Provided text:
━━━━━━━━━━

“Men train for aesthetics, where as women train for application. This statement is bold, but is saturated with truth,” says Jay  Cardiello, certified strength and conditioning coach and the creator of JCORE,

Before you think this takes your chest press exercise too far, think twice. When was the last time you really worked out your hips? Men, may need to think about it, while women could give you a breakdown of reps and sets. But ladies when was the last time you performed a barbell chest press? (Yes, I’m not talking about a cable chest press. I’m talking about sitting on the men’s bench).

If you’re not a trainer, you may not notice this gender disparity when training, but the truth is that while men overemphasize the mirror muscles—chest, anterior part of the shoulders, and biceps—women neglect exercises needed for strength—chest press, barbell deadlift, among others—while overemphasizing the hip muscles.

Nevertheless, Cardiello considers women may be smarter than men when training. “Women train on a Prehab level, in order to create symmetry, balance and posterior strength, which avoids Rehab(ilitation) or injury,” he says. “Men choose anterior-overloaded protocols that create nothing more than an asymmetrical, imbalanced shell. This overdeveloped imbalance does nothing more than create a shorter road to Rehab(ilitation) or injury.”

Venus and Mars Fitness

Neither women nor men should feel guilty about their workouts of choice if they understand where these exercise preferences come from. This way you can adjust your workout and not get trapped on anatomic and other body composition issues that are intrinsic to your gender.

Without getting into complex exercise physiology, let’s say that men have more body mass and less body fat than women. But the way this tissue is distributed across the body also differs. Men have more upper muscle mass than women and tend to accumulate more belly fat—until women reach menopause in which this fat pattern disposition levels up—while women have less upper muscle mass and tend to accumulate fat around the hips.

This muscle mass to body fat ratio may explain why guys love the bench press, while women—in their restless effort to “shrink” the hips—love anything that means “squeeze the glutes.”

However, the truth that men are stronger than women fades when compared to relative values in which some studies show that women may exhibit 53% of the strength of males in the bench press, and a stunning 106% of the strength of males in the leg muscles—when scores are adjusted by weight and body fat.

━━━━━━━━━━

Exercise 1: From the fitness article, extract the passage that begins with the words "Nevertheless, Cardiello considers" and ends with "to your gender.".
Exercise 2: According to the fitness article, what percentage of male strength in the leg muscles may women show when scores are adjusted by weight and body fat?
The material after this plays no role here.

Supplied information:

━━━━━━━━━━

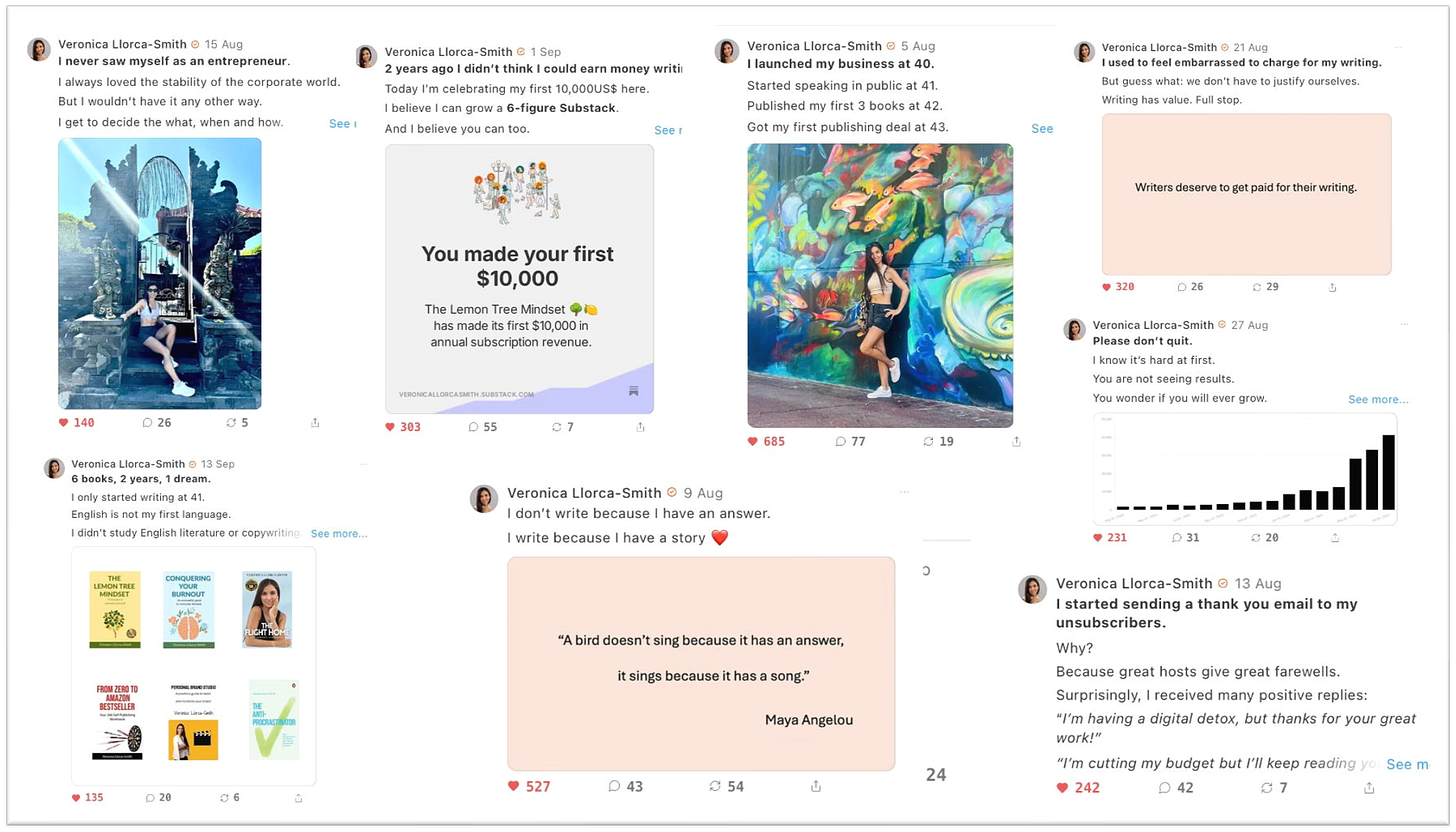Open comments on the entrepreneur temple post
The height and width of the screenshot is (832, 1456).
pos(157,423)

━━━━━━━━━━

Finished answer 1:
Nevertheless, Cardiello considers women may be smarter than men when training. “Women train on a Prehab level, in order to create symmetry, balance and posterior strength, which avoids Rehab(ilitation) or injury,” he says. “Men choose anterior-overloaded protocols that create nothing more than an asymmetrical, imbalanced shell. This overdeveloped imbalance does nothing more than create a shorter road to Rehab(ilitation) or injury.”

Venus and Mars Fitness

Neither women nor men should feel guilty about their workouts of choice if they understand where these exercise preferences come from. This way you can adjust your workout and not get trapped on anatomic and other body composition issues that are intrinsic to your gender.

Finished answer 2: 106%